For nearly 30 years, the Fish & Wildlife Compensation Program (FWCP) has funded the Nutrient Restoration Program in Kootenay Lake and Arrow Lakes Reservoir. An independent review has found that nutrient additions are working—they are helping to restore aquatic ecosystems.

Starting in 1992, the Nutrient Restoration Program has been rebuilding the natural aquatic food web that existed in Kootenay Lake and Arrow Lakes Reservoir before the construction of dams. To do this, the FWCP and the Province of B.C., together with other partners, add liquid nitrogen and phosphorus to the surface of these waterbodies. The nutrients feed the microscopic phytoplankton, which feed the zooplankton, which feed the kokanee and in turn the many other fish and wildlife that depend on this ecosystem.

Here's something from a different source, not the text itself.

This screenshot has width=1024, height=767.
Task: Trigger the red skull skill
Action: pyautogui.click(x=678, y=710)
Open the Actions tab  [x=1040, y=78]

An online information session on Thursday, February 8 at 12 pm PT / 1 pm MT will explain how the nutrient additions restore the ecosystem.

“This program represents a key long-term commitment by the FWCP,” says Jen Walker-Larsen, the FWCP’s Columbia Region manager. “It helps us carry out our mission to compensate for impacts of dams on fish and fish habitat in Kootenay Lake and Arrow Lakes Reservoir.”

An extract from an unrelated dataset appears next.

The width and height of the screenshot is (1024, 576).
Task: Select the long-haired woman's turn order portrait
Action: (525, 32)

An independent review has found that the Nutrient Restoration Program is successfully restoring food webs in Kootenay Lake and Arrow Lakes Reservoir to support fish populations. Since nutrient additions began, productivity at the bottom of the food web has increased by at least 50 to 100%. The review recommended that nutrient additions continue.
The Nutrient Restoration Program is primarily funded by the FWCP and delivered by the Province of B.C. with involvement from local First Nations. Other funders include Columbia Power, BC Hydro, and Kootenai Tribe of Idaho.

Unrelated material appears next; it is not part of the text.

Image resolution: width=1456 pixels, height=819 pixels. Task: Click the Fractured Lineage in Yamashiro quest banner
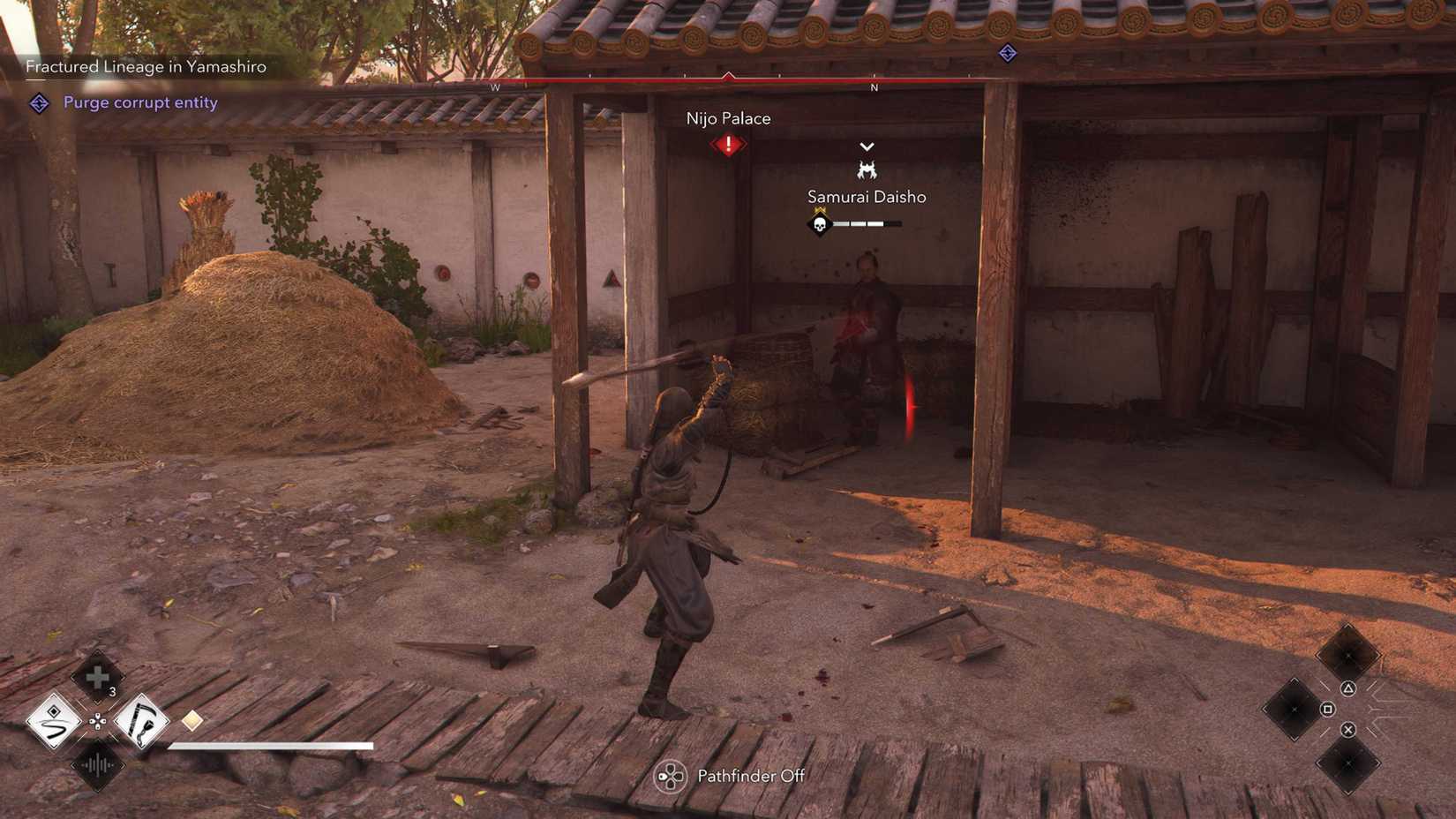[146, 65]
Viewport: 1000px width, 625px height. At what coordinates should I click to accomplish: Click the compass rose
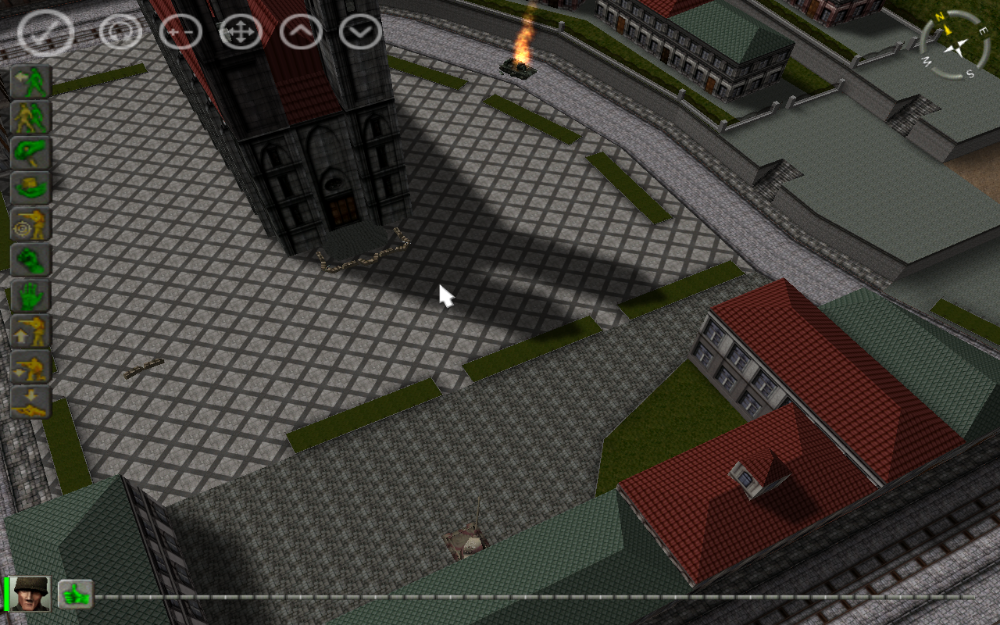954,45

“The independent review confirms that the program is helping to restore the food web in Kootenay Lake and Arrow Lakes Reservoir,” says fish restoration biologist, Marley Bassett, who manages the program for the Ministry of Water, Land and Resource Stewardship. “If nutrient additions stopped, productivity could decline back to pre-nutrient addition levels, with consequences to the upper food web including kokanee.”